Amanda dan Janna menerjemahkan motif Sumba karya Ghea dalam warna coklat dan indigo ke busana resor yang lebih kasual. Melalui ”Sumba”, mereka meluncurkan kemeja, celana pendek, sarung, dan reversible coat dengan motif ikat Sumba berbahan katun dan rayon yang ringan nyaman.
Busana Lebaran nan nyaman juga menjadi pilihan Ria Miranda yang meluncurkan empat koleksi dari dua label (RiaMiranda dan RiaMiranda Signature) serta berkolaborasi dengan label Cotton Ink. Ria pun membuat mukena berkolaborasi dengan label Siti Khadijah asal Malaysia. Koleksi ”Bias” dari RiaMiranda Signature, misalnya, menyajikan potongan busana tunik dan gamis dalam warna jingga, merah muda, dan biru yang lembut.
Sempat kebingungan menyikapi pandemi Covid-19, Ria kemudian membuat focus group discussion dengan para pelanggannya. ”Apa kebutuhan mereka? Jadi mengubah rencana. Ternyata yang dibutuhkan adalah baju yang nyaman dan stylish. Bahan cotton, print, dan voal. Kerudung rumahan instan yang print,” ujar Ria.
Pikat konsumen
Beratnya bisnis mode di kala pandemi turut dirasakan oleh pemilik label KAMI, Istafiana Candarini, Nadya Karina, dan Afina Candarini.
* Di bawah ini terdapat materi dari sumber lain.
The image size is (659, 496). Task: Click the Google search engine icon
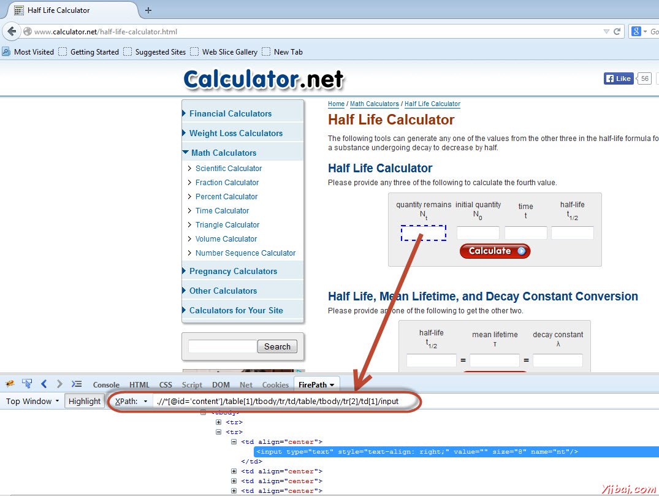[636, 31]
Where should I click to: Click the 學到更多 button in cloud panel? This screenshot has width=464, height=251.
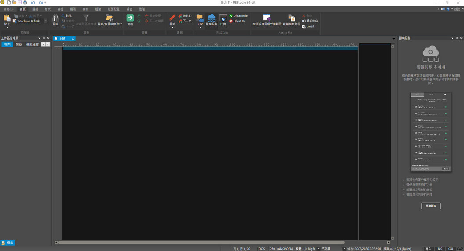(431, 206)
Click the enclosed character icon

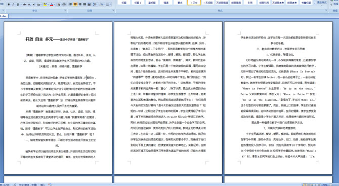(64, 5)
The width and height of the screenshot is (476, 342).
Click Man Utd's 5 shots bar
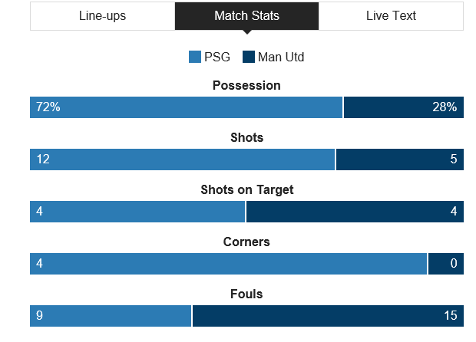[x=399, y=159]
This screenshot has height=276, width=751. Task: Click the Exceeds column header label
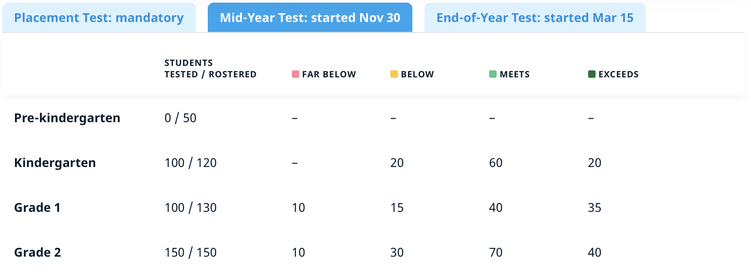click(x=618, y=74)
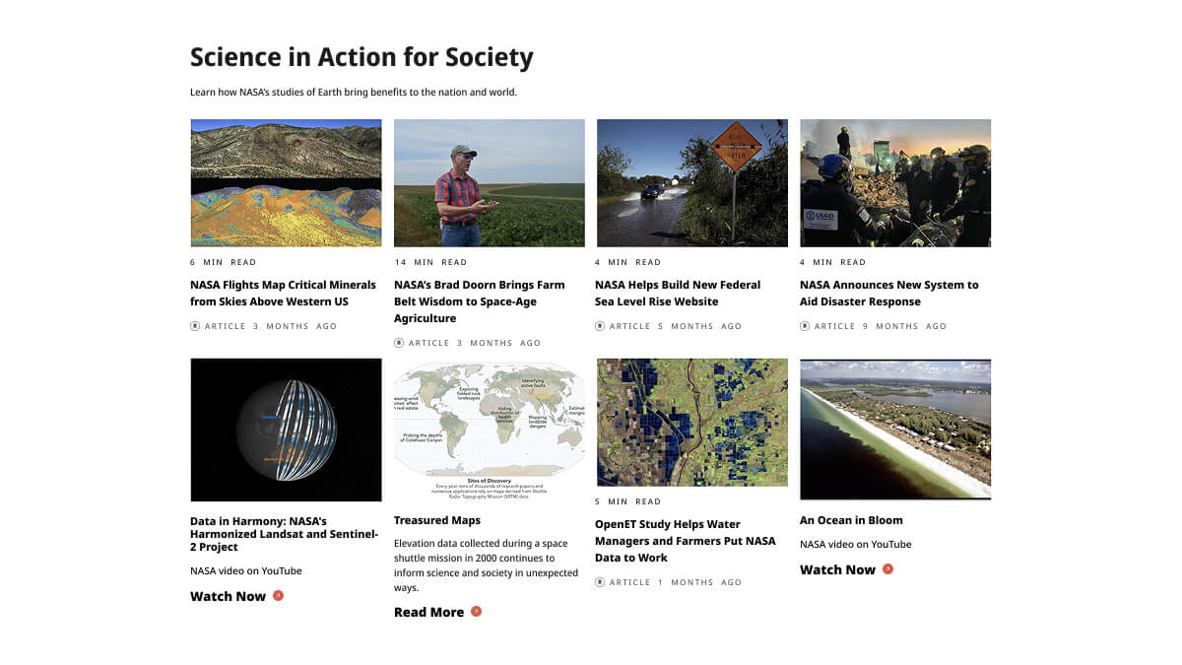Click red arrow icon under An Ocean in Bloom
1182x665 pixels.
[x=887, y=568]
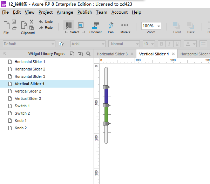Open the Knob 1 page

[x=20, y=121]
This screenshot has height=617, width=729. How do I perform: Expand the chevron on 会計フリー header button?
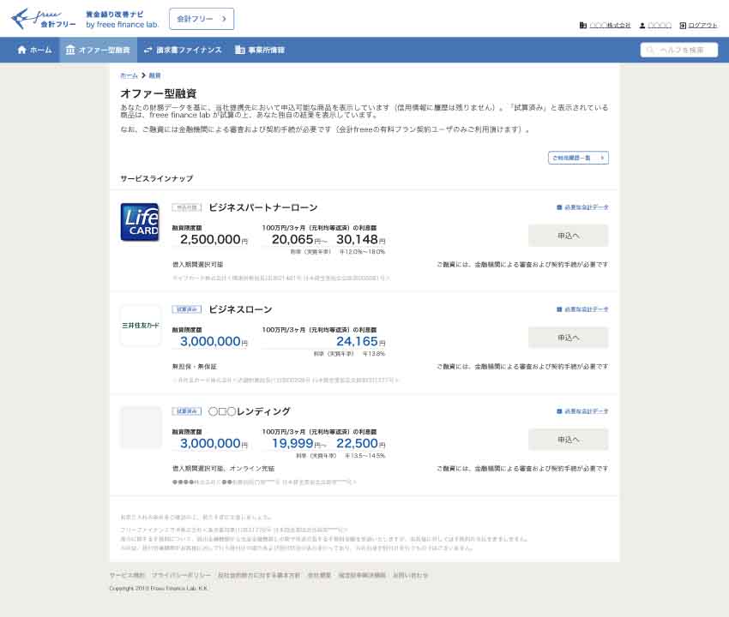[x=225, y=18]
Dari awalnya akan mengeluarkan empat koleksi Lebaran, KAMI hanya mengeluarkan satu koleksi bertajuk ”Jana.”
Kendala utama lebih ke proses produksi karena pabrik kain tutup. ”Jadi, kayak balik ke awal. Dimulai dari diri sendiri. Dipakai sendiri, difoto sendiri, ditunjukkan ke customer. Itu yang harus kami lakukan untuk survive di industri ini. Orang tetap butuh fashion, tetapi lifestyle berubah. Harus ikuti lifestyle stay at home,” ujar Karina.
”Jana” hadir dalam bentuk pakaian siap pakai dari koleksi yang sebelumnya pernah dibawakan KAMI di Jakarta Fashion Week 2020. Koleksi ini terinspirasi dari pojagi, teknik quilting tradisional Korea berusia 2.000 tahun yang menggabungkan beberapa jenis kain, seperti sutra, katun, rami, dan hemp, yang kemudian dijahit menjadi satu kain utuh.
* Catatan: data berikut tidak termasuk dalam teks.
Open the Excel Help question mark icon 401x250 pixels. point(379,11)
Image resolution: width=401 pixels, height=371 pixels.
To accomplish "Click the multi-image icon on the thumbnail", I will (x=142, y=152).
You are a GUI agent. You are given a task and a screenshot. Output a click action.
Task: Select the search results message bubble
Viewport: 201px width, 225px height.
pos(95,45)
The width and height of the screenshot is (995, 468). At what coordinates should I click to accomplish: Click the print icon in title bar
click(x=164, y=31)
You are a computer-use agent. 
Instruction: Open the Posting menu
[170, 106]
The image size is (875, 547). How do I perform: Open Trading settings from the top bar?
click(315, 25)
Pojagi atau bojagi ini, seperti dikutip dari artikel Carrie Jeruzal dalam jurnal asianstudies.org, muncul di Korea sekitar abad ke-14 dan kerap digunakan untuk membungkus hadiah, makanan, hingga menutup ranjang dan meja.
Umumnya, pojagi didesain minimalis dari perca berbentuk bujur sangkar atau persegi panjang. Ini mengingatkan pada gaya dan komposisi lukisan dari pelukis di era modern, Piet Mondrian dan Paul Klee.
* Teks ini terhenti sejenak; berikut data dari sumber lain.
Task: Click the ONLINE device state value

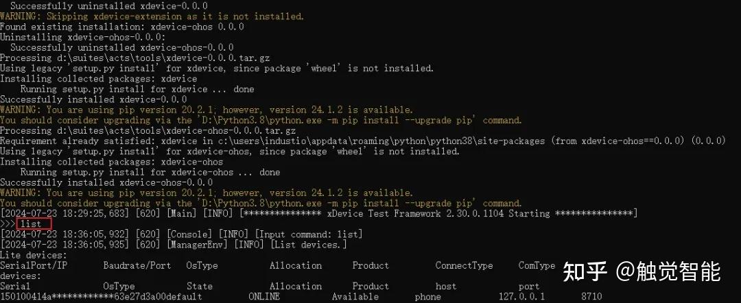Action: (x=263, y=296)
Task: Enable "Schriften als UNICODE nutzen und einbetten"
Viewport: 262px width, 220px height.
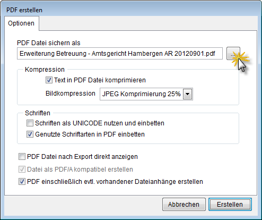Action: (x=30, y=123)
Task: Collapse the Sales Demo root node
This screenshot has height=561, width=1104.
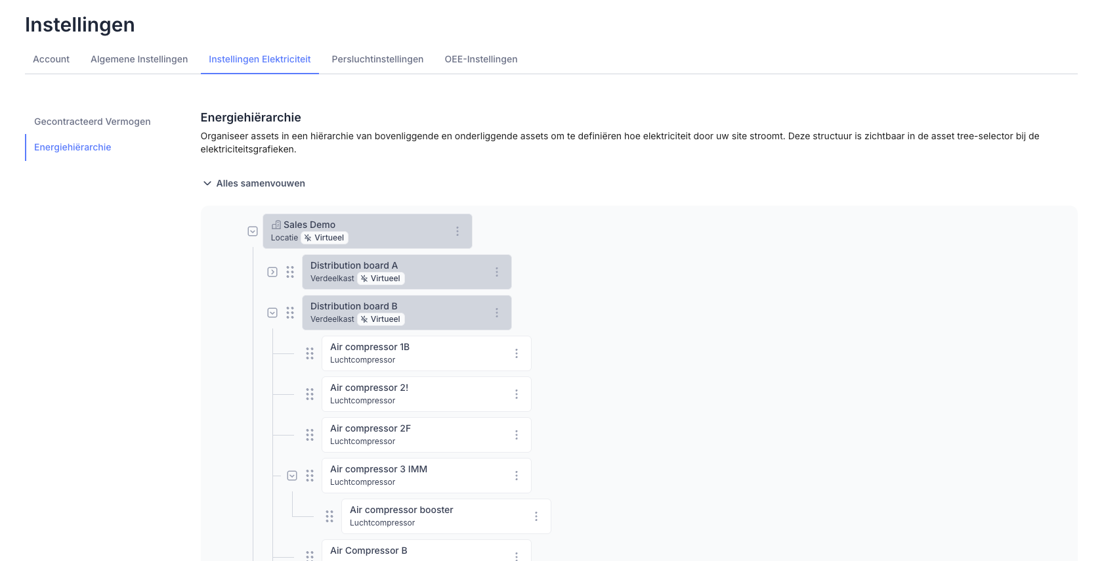Action: (253, 231)
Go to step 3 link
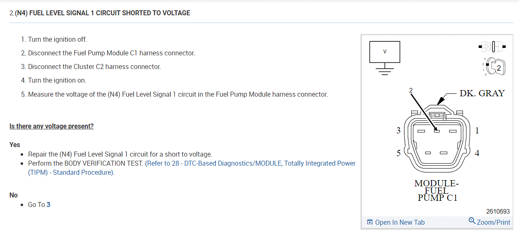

Koleksi KAMI menonjolkan warna-warna Bumi yang menjadi ciri khasnya, hijau tua, coklat, kuning mostar, dan nuansa terakota. Busana diberi sentuhan teknik lipit yang diaplikasikan pada bagian tertentu, seperti lengan dan tunik. Aksen elemen bunga dan tulisan kuno Korea turut mempermanis tampilan.
Sementara Itang Yunasz mengusung koleksi serba putih dengan gradasi warna lembut bertajuk ”White Garden”. Demi memikat konsumen, Itang tak segan menggunakan strategi jemput bola. ”Toko di Tanah Abang tutup, kami coba lewat online. Akhirnya jemput bola, busana dikirim dulu ke konsumen agar bisa dicoba,” tambahnya.
”Raya Stream Fest” semakin meriah dengan kehadiran koleksi karya 10 murid Istituto di Moda Burgo Indonesia, seperti Arini Nainggolan, Chellyana Sunarta, Gabriela Pujanto, dan Stella M Sudjasmin.
”Lebaran selalu berhubungan dengan perayaan pakai baju baru, bertemu keluarga. Ingin mengambil momentum ini supaya bisa merayakan dan berpikir positif,” ujar Aida Nurmala, CEO Studio One.